While it's ludicrous to set that as a bar, there's still much to learn from studying the conditions behind that level of success. Gates' parents obviously did something right, and as it turns out, Bill and Melinda Gates took the best of that upbringing and incorporated it with their own, unique parenting approach.
First things first. The Microsoft mastermind will tell you that wife Melinda has done 80 percent of the parenting in the Gates household, as Business Insider reported in 2018). That said, he and Melinda have jointly followed a very deliberate approach to raising their kids, based on a 1970's model known as "Love and Logic."
The model was created by a psychiatrist, psychologist and school principal and is based on 40 years of research and experience. And while Gates has said it's not exactly how he was raised, there are principles within it that are undeniably similar to his parents approach.
Here are the central tenants of the model Bill and Melinda Gates use to raise their children.

1. Keep tight reins on your emotions and hold your tongue.

Look in the dictionary under "easier said than done" and you'll find this sentiment. As Gates himself said, "Can you get rid of the emotion? You can't totally do it." My wife and I couldn't agree more and would say that the related degree of difficulty is directly proportional to the height of our daughter's emotion.
Dr. Charles Fay, one of the founders of the model says that for help on this front, picture yourself as a garage door opener that's unresponsive; i.e. stuck, just not responding to someone pushing its button. So should you be with a child trying to push your buttons. No shouting, just emotional unresponsiveness.
And at first, he cautions, as you don't respond back with emotion, they push harder, until they eventually realize their button pushing tactics won't work. Fay even recommends using this phrase in the face of an emotional assault as many times as you have to: "I love you too much to argue." 
The bottom line here is this, according to Fay: "When kids try to pull us into manipulative arguments or try to wear us down so that we give in, we need (and they need) for it not to work."
And when it doesn't work, parents regain control; control because you've established real limits to how far they can push you (in a loving way).

2. Empower kids with tasks, space to choose how to complete them, and freedom to fail.

Two key caveats here, the cost of the failure should still be small and the failure itself must be accompanied with parental love and empathy. This also requires that you ask questions to move the child towards solving their own problems rather than feeding them answers.
All of this echoes a key principle of Bill Gates' parents -- to not limit son Bill's independence or let him give up on things he wasn't good at, as CNBC's Make It reported. The founders of the model say the empowerment approach works because it emphasizes respect and dignity for the child along with teaching consequences and smart decision making.
All that said, it's hard to watch your child fail. I've come to realize that those failures hurt you far more than they hurt your child. My daughter is more resilient than I sometimes give her credit for. The pain of failure passes very quickly and is soon replaced with calm realizations of lessons learned (even if they won't admit it in the moment).

3. Admire kids for who they are, not what they achieve.

How their character is evolving, as well as how their curiosity and problem-solving is progressing is far more important than any particular accomplishment.
Keep rewards focused on the child's effort and the person he/she is becoming versus the tangible net outcome per se.
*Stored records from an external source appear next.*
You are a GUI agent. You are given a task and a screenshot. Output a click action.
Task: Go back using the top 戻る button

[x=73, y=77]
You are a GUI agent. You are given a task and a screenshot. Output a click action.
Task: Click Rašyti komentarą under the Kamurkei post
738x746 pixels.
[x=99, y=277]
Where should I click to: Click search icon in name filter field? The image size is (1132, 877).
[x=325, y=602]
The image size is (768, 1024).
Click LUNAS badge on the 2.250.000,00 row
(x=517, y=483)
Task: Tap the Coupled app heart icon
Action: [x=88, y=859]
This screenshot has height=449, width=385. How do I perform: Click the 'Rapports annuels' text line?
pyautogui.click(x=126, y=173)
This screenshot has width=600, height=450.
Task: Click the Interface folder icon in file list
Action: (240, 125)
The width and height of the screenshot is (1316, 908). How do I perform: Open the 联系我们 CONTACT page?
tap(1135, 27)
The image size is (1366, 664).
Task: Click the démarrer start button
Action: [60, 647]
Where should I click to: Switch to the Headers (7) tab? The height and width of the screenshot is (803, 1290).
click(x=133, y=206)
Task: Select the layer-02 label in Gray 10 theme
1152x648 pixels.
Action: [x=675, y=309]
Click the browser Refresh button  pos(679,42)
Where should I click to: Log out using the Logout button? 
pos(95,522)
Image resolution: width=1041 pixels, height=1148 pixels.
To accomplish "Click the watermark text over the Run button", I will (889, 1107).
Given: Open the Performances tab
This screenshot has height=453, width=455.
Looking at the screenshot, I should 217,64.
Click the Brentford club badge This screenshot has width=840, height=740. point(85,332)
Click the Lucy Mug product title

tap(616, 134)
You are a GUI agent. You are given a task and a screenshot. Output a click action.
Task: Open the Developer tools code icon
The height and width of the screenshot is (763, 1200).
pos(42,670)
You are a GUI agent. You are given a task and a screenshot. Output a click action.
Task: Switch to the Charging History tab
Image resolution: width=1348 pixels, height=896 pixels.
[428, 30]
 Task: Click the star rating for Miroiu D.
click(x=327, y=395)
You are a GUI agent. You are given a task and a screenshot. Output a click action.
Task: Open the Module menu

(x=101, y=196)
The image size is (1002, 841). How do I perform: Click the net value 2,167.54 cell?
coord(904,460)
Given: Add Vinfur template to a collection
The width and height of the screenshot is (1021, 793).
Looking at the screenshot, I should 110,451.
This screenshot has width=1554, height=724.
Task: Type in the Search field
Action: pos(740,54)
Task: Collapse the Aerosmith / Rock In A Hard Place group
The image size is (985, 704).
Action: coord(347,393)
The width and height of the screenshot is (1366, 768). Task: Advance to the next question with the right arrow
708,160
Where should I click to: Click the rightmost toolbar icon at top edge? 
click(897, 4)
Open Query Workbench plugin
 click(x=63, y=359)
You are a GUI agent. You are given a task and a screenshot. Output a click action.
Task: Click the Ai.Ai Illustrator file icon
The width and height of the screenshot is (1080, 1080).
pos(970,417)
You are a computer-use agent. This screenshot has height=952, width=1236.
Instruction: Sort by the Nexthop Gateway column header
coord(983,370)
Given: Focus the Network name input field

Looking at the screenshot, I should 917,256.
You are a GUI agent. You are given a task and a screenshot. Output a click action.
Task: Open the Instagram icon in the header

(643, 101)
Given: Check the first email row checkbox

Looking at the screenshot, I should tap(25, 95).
This is something my wife and I are consistent on, constantly repeating that we appreciate the effort our daughter is putting into something. This helps on the other side of the coin too -- when she doesn't succeed at something, she knows we're still going to praise her as long as she put the effort in.
Fay says in such moments it's also critical to express empathy over anger and to remember that you can't learn for them -- you can only create the supportive environment for them to learn on their own.
Your child may not grow up to run Microsoft, but who's to say what's possible? Stay focused on love and logic, and lessons for success will follow.